-- SUPPLIED PASSAGE --
* * *
Analogic Corporation
- Type: Private
- Traded as: Nasdaq: ALOG
- Industry: Health Care (Medical Equipment & Devices)
- Founded: 1967; 59 years ago, in Wakefield, Massachusetts
- Headquarters: Salem, New Hampshire
- Products: Medical & Security Imaging Systems and Subsystems
- Revenue: $486 million (FY 2017)
- Owner: Altaris Capital Partners, LLC
- Number of employees: 1,500 (2008)
- Website: analogic.com

= Analogic Corporation =

Imaging device manufacturer

Analogic Corporation is an American multinational corporation specialized in healthcare technology and aviation security industries. Primarily producing CT scan, digital mammography and MRI equipments for health facilities, the company also develops baggage screening, checkpoint and motion control technologies for airports.

==History==

Bernard M. Gordon founded Gordon Engineering in 1963. The company is later renamed to Analogic Corporation in 1967. While at Analogic, Gordon and his engineering team conceived and developed the first digital waveform analyzing and computing instrumentation; "instant imaging" Computed Tomography (CT) system; portable, mobile CT scanner; and the first three-dimensional, multi-slice, dual-energy explosive detection CT system, among many other pioneering products.

The company opened a manufacturing facility in Shanghai, China, in December 2009.

Analogic Corporation was acquired in 2018 by an affiliate of private equity firm Altaris Capital Partners.

==Company==

As of April 2018, the company employs 1,500 employees worldwide with approximately 800 working at the main facility and headquarters in Peabody, Massachusetts.

Jim Green, who had been CEO for nine years, stepped down from his position in 2016. He was succeeded by Fred B. Parks. Tom Ripp is the current CEO.
* * *
-- DATASET EXCERPT --
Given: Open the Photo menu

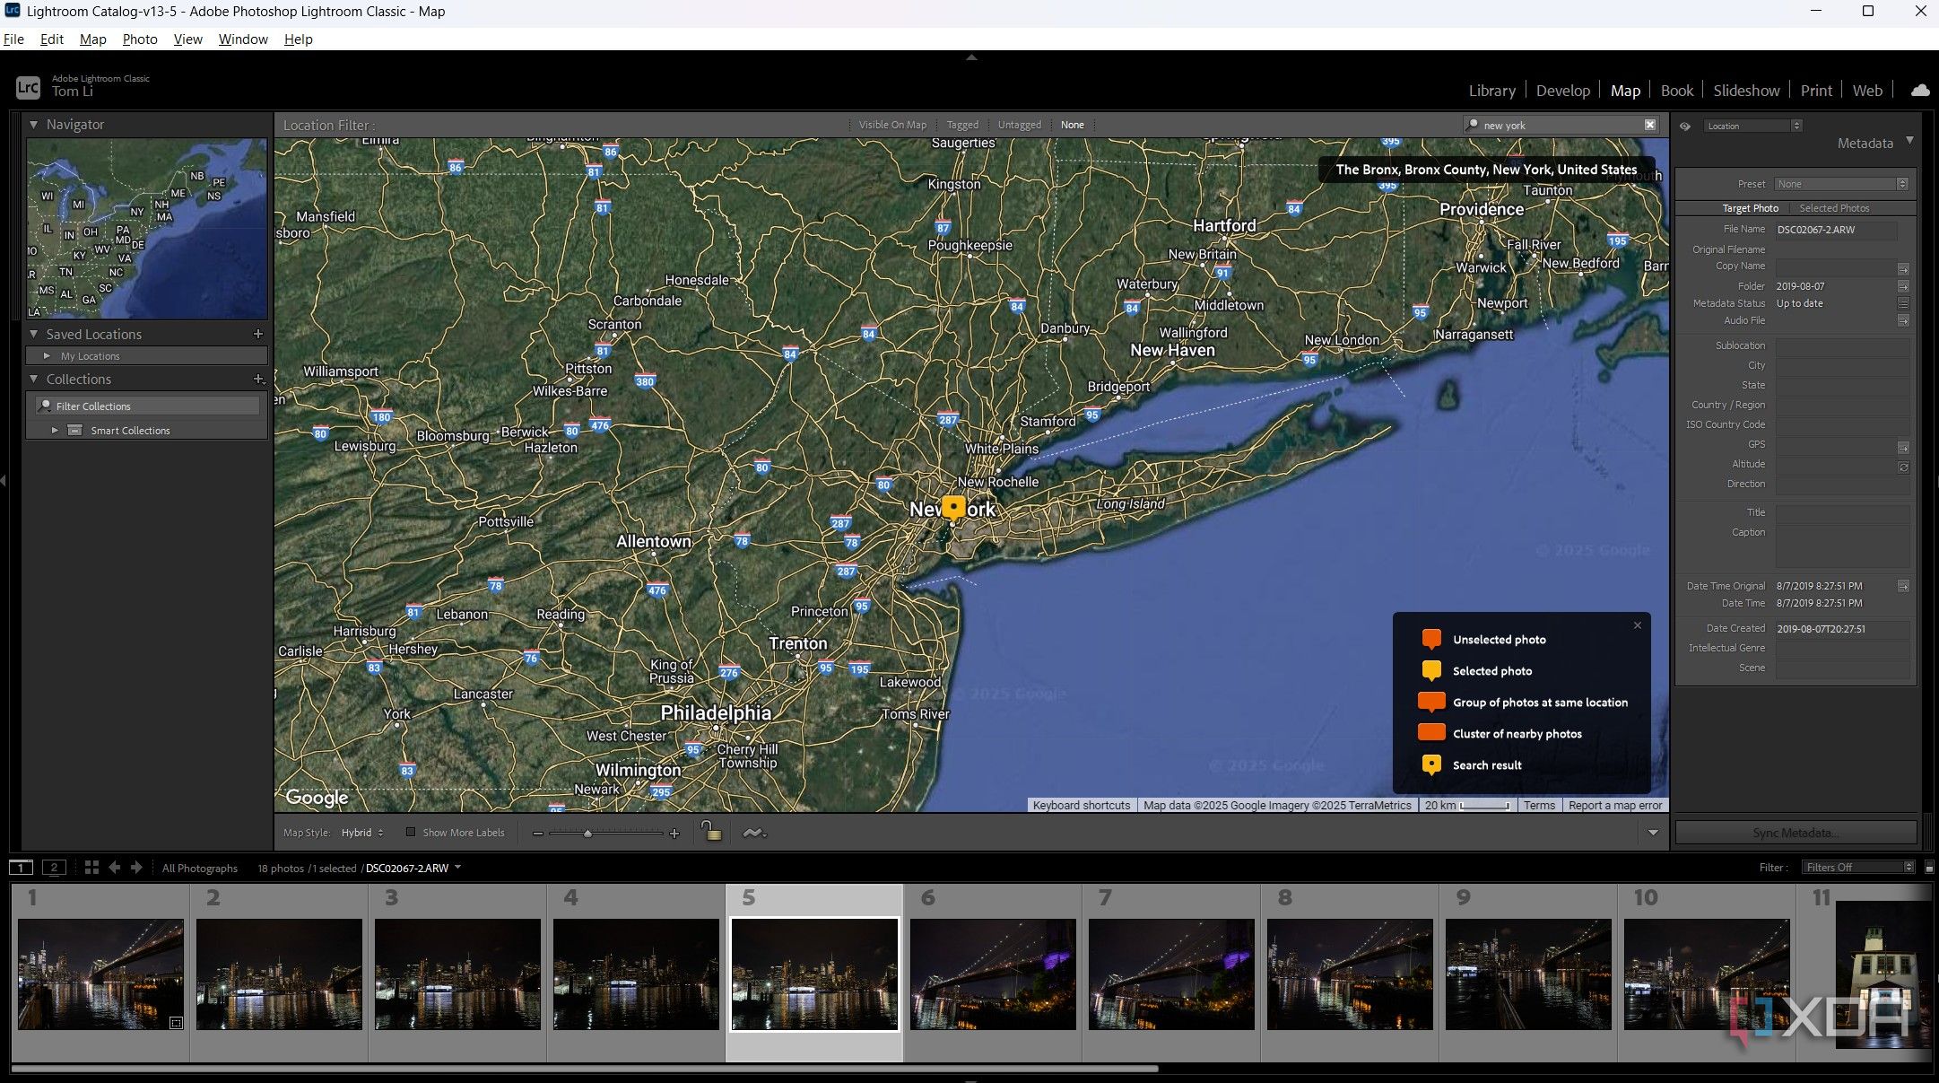Looking at the screenshot, I should (140, 39).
* * *
-- TASK DETAILS --
Pick up the Analogic Corporation article after its last sentence and continue it.

-- EXERCISE RESPONSE --
Analogic was included in Electronic Design's list for the Top 50 Employers in Electronic Design in 2012. It was also selected by the Boston Globe as one of the top 100 companies in Massachusetts in 2013.

In 2026, Analogic moved its headquarters from Peabody, Mass. to Salem, New Hampshire.

== Acquisitions ==

Ultrasonix Medical Corporation

Ultrasonix Medical Corporation was a Vancouver, Canada-based sonography equipment company founded in 2000 which Analogic acquired in 2013 as a strategic expansion of its own ultrasound imaging product line and customer base, including an installed base of 5,000 systems globally. At the time of its acquisition, Ultrasonix had at least two manufacturing plants, in Englewood, Colorado and Vancouver, British Columbia, both of which were closed following the acquisition.

Copley Controls

In 2008, Analogic acquired Copley Controls, a Canton, Mass.-based supplier of gradient amplifiers for MRI Systems.

==Products==
Analogic provides imaging systems and technology that enable computed tomography (CT), digital mammography, and magnetic resonance imaging (MRI). The company's CT, MRI, and digital mammography products are sold to original equipment manufacturers (OEMs).